#### PROVIDED MATERIAL
***

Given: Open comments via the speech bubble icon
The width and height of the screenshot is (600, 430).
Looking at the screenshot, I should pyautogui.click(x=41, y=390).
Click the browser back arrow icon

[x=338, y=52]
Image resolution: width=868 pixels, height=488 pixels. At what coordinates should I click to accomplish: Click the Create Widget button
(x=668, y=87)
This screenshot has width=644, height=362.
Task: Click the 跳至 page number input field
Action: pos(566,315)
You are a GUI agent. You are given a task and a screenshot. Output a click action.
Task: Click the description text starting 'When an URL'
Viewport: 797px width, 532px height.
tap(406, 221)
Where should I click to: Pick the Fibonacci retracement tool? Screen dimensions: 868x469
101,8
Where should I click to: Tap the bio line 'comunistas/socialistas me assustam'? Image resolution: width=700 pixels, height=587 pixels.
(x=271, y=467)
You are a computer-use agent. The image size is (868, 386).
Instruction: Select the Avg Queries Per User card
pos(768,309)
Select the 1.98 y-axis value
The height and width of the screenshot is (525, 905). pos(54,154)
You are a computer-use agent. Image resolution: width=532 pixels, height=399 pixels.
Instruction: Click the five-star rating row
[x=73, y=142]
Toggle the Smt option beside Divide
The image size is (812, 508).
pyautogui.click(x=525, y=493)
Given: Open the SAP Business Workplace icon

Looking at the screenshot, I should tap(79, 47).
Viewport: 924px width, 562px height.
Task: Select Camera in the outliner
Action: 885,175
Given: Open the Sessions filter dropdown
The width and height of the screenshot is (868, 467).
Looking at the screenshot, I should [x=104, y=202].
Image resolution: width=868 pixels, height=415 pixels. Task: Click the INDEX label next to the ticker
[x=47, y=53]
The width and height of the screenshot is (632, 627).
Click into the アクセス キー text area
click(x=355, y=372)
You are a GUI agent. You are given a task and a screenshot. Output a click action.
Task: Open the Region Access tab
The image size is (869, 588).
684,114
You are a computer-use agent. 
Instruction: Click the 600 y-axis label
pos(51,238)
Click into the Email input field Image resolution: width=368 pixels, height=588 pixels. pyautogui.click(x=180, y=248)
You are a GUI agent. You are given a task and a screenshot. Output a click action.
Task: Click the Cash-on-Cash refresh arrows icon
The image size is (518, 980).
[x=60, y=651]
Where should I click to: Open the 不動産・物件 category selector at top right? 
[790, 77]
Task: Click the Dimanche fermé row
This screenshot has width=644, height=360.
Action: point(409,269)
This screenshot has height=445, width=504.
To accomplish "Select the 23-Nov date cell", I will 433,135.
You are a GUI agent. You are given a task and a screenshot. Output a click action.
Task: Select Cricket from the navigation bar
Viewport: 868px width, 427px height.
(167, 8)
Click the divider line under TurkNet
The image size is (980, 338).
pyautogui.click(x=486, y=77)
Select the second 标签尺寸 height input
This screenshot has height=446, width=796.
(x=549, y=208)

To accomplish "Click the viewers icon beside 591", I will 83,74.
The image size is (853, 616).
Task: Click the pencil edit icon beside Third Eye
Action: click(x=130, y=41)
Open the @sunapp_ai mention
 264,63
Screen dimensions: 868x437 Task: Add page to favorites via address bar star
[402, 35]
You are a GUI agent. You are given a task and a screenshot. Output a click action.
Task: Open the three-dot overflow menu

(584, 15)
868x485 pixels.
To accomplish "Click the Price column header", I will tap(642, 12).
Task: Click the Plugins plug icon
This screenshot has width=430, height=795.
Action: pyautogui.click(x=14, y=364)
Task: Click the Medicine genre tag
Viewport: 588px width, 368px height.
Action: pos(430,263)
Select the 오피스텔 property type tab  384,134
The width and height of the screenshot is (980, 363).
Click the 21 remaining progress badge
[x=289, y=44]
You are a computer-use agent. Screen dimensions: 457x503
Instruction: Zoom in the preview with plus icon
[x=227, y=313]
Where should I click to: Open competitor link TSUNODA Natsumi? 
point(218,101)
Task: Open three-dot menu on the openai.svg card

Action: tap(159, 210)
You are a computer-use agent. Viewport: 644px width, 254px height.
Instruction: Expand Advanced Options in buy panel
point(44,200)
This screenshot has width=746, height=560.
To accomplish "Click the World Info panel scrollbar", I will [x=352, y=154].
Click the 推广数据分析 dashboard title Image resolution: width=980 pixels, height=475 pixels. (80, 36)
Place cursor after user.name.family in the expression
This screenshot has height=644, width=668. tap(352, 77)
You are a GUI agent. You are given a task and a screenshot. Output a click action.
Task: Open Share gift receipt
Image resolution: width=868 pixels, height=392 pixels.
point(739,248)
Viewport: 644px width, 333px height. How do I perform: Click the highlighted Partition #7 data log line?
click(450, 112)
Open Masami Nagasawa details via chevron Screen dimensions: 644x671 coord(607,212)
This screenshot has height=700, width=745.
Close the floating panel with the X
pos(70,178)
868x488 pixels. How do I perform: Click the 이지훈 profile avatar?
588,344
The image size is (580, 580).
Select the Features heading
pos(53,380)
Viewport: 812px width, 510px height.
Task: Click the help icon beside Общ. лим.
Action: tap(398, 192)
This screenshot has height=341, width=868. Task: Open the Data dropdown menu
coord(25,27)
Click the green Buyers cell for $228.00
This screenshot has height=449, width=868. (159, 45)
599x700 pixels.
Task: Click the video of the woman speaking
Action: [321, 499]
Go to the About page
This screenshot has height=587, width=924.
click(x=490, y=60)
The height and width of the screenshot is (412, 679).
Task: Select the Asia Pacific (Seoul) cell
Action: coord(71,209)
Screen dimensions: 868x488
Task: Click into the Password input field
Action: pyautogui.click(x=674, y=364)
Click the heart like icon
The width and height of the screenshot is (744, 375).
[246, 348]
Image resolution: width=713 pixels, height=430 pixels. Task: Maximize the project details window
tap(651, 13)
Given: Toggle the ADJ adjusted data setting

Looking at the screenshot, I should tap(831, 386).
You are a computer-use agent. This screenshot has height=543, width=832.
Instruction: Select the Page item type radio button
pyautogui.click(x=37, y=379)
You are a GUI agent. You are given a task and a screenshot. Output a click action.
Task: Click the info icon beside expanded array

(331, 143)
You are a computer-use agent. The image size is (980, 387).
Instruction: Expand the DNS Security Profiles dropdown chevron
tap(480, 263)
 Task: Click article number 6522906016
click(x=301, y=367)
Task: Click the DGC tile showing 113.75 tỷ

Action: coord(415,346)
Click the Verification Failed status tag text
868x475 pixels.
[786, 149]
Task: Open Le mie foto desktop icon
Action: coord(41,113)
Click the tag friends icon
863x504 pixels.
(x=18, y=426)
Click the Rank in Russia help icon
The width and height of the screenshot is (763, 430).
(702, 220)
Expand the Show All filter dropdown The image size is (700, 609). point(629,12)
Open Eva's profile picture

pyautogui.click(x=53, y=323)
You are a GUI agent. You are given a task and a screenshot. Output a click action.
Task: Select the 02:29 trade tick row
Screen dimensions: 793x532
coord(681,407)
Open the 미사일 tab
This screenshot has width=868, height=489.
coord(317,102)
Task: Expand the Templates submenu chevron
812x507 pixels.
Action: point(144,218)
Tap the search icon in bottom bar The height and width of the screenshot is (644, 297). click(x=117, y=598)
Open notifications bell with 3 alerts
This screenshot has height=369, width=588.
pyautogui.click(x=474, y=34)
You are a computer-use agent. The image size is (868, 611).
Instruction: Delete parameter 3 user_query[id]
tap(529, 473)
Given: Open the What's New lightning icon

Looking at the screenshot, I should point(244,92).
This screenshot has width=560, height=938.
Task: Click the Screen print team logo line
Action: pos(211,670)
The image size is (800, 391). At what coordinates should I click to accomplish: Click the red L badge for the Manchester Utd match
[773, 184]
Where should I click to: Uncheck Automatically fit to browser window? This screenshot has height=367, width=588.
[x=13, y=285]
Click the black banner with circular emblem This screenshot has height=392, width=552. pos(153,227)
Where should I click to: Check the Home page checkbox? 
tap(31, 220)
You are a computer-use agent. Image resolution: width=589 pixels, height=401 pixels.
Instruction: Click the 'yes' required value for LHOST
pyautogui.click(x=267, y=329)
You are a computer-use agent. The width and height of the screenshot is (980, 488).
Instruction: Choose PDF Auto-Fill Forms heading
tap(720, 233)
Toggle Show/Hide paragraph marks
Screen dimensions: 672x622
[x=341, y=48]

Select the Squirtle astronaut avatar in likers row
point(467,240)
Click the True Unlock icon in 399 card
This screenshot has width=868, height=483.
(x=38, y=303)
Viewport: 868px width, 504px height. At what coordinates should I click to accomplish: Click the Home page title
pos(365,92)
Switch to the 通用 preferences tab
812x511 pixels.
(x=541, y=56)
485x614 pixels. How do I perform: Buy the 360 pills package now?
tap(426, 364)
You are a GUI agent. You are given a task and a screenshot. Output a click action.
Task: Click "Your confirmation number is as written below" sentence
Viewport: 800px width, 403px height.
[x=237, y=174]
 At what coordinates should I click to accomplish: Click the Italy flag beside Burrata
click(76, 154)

***

#### EXERCISE GOAL
For the listing above, print only the lines starting at the line containing "This screenshot has height=700, width=745." and ending at the line containing "The image size is (580, 580).", exactly, both included.

#### SOLVED EXERCISE
This screenshot has height=700, width=745.
Close the floating panel with the X
pos(70,178)
868x488 pixels. How do I perform: Click the 이지훈 profile avatar?
588,344
The image size is (580, 580).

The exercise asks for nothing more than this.